After a short three weeks on the road ( a trip that took us two months on the way to Tucson), we were back to parking on our driveway in Steamboat.  We so love our little “cabin” that we just stay in it when we are home.  All of our stuff is there, our routine is there, and our bed is there.  Brady (our daughter), Paul and Mariam are now living in the house and it has definitely become theirs.  While we still need to use the bathroom inside the house because our tanks won’t hold enough waste, and the idea of encountering a bear on that “middle of the night” run is scary, for the most part, it works really well.

We settled right back into Steamboat routines and it seemed like we had never left.    I met people in the grocery store that just commented they hadn’t seen me in a while.  Seven months on the road IS a while.  But it can be like that in Steamboat.  People can actually move away for years, but when you see them in the grocery store when they come back, its like they never left.

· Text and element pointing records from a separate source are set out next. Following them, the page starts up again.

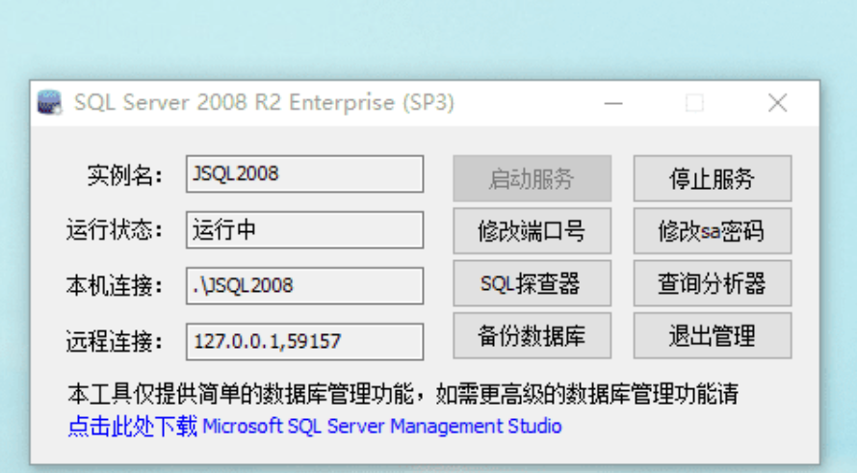The height and width of the screenshot is (473, 857).
Task: Click the 远程连接 label text
Action: (x=115, y=342)
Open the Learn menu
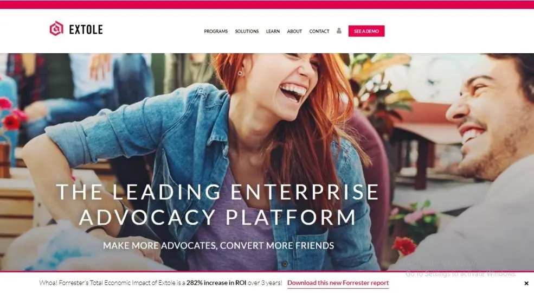Viewport: 534px width, 293px height. pos(273,31)
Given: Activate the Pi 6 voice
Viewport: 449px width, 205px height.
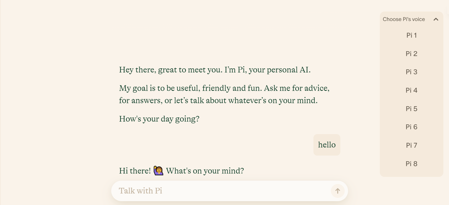Looking at the screenshot, I should click(x=411, y=127).
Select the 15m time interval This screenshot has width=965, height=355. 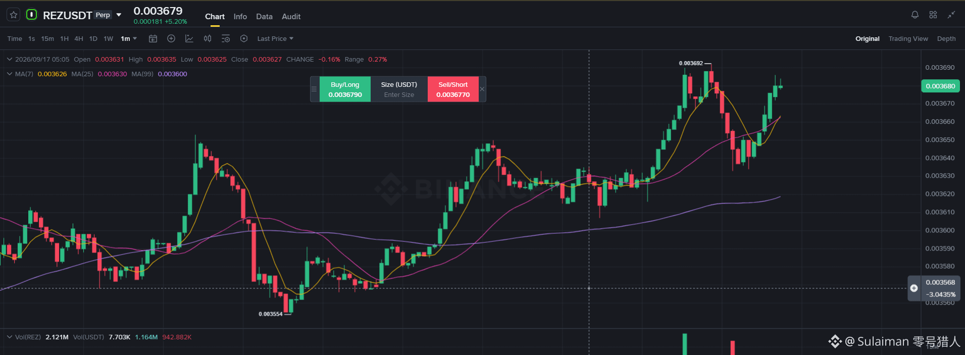click(47, 38)
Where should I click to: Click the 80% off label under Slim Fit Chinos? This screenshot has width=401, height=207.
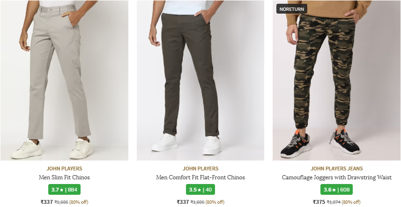pos(79,202)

The only drawback to being back in Steamboat in late April and early May was the weather.  It snowed, rained and “snained” for 10 days straight.  We were freezing.  Cooper insisted on wearing his shorts, no matter what, but I was bundled up in long pants, socks, down vest and a sweater the entire time. So glad I didn’t get rid of all those winter clothes!

Let another adventure begin

Now we are on the road again, after three weeks, and headed to Whitefish, Montana, for our first workamping experience.  I LOVE this lifestyle.